College of Agriculture, Engineering
and Science (CAES)

Dr Nigel Hicks and Ms Lynette Kirkpatrick.

Geology Alumnus and PhD Candidate Present Keynote Addresses at SAGA Conference

UKZN Geology alumnus, Dr Nigel Hicks, and current PhD candidate, Ms Lynette Kirkpatrick, presented keynote addresses at the 16th biennial South African Geophysical Association Conference held in Durban with Hicks receiving the prize for best keynote presentation.

Under the theme: Current Informing the Future, the event featured experts sharing novel methods and applications related to the field of geophysics. A wide range of delegates from mining professionals to university and industry academics attended.

Hicks, a sedimentologist and Chief Scientist at the Council for Geoscience’s (CGS) KwaZulu-Natal Regional Office, obtained his PhD from UKZN last year (2018) and is seconded to the University as a visiting researcher. He presented on interpretations of new aeromagnetic data acquired by the CGS across the Maputaland coastal plain, and its impacts on the South African National Energy Development Institute (SANEDI) Pilot Carbon Dioxide (CO2) Storage Project (PCSP).

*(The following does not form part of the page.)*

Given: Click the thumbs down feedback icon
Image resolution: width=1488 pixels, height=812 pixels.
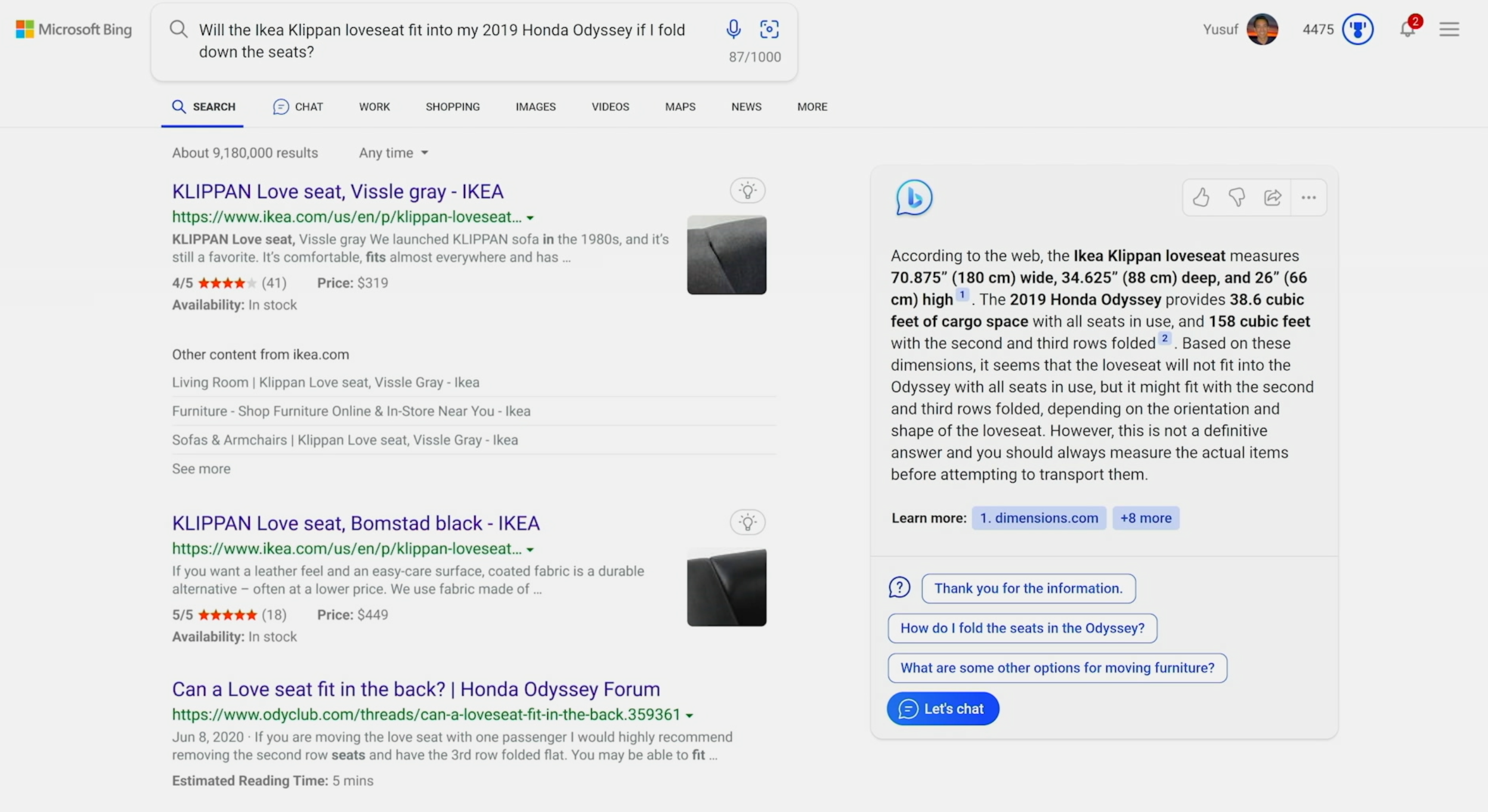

‘Carbon capture and storage (CCS) have been identified internationally as a critical technology in a portfolio of technologies needed to mitigate anthropogenic CO2 emissions and limit the impacts of climate change,’ said Hicks. ‘As an emerging country, South Africa remains heavily reliant on fossil fuels, resulting in significant anthropogenic CO2 emissions, which CCS technology could help reduce.’

Hicks explained SANEDI’s current implementation of the PCSP, a research initiative that includes the transport, geological storage and monitoring of between 10 000 and 50 000 tons of CO2. A potential site for the project has been identified within the onshore Mesozoic sedimentary Zululand Basin in northeastern KwaZulu-Natal where the CGS as a key collaborator is aiding basin characterisation using high resolution aeromagnetic and gravity data over the study area. The work of Hicks and his team has provided new evidence of the basement architecture of the Zululand Basin.

Kirkpatrick described how geological framework dictates the diamond placer grade of southern Namibia and presented highlights of her PhD work, particularly its impact on the offshore placer exploration strategy and life of mine extension at Namdeb Diamond Corporation’s mining operation in southern Namibia.

Kirkpatrick is a Senior Geophysicist at Namdeb Diamond Corporation in Namibia, where diamonds are one of the biggest contributors to the economy and Namdeb, with its 95% gem quality diamond production, occupies a unique and critical position in the global diamond market. However, with onshore raised beaches being 99% mined out after 90 years of extraction, Namdeb is now a marginal operation on one of the world’s highest energy coastlines where Kirkpatrick said exploration in the nearshore zone presents a costly and techno-economically challenging hurdle.

Kirkpatrick has integrated airborne electromagnetic and magnetic geophysical datasets with marine seismic data, producing a structural framework for the coastline that influences the modern shoreline morphology and sediment transport regime, and the offshore stratigraphy and mineralisation. Through further integration of the geophysical interpretation with historical mining information, she showed that the geological framework controls the onshore raised beach emplacement. This critical observation has allowed data-supported principles established onshore to be applied to the nearshore extension of the diamond deposit where there is no sample data yet, leading to the development of a robust exploration strategy that mitigates the risk inherent in a variable placer environment.

‘We’re so proud of them both, and think their presentations were a really good indicator of our Discipline and its quality,’ said Professor Andrew Green of the Discipline of Geology.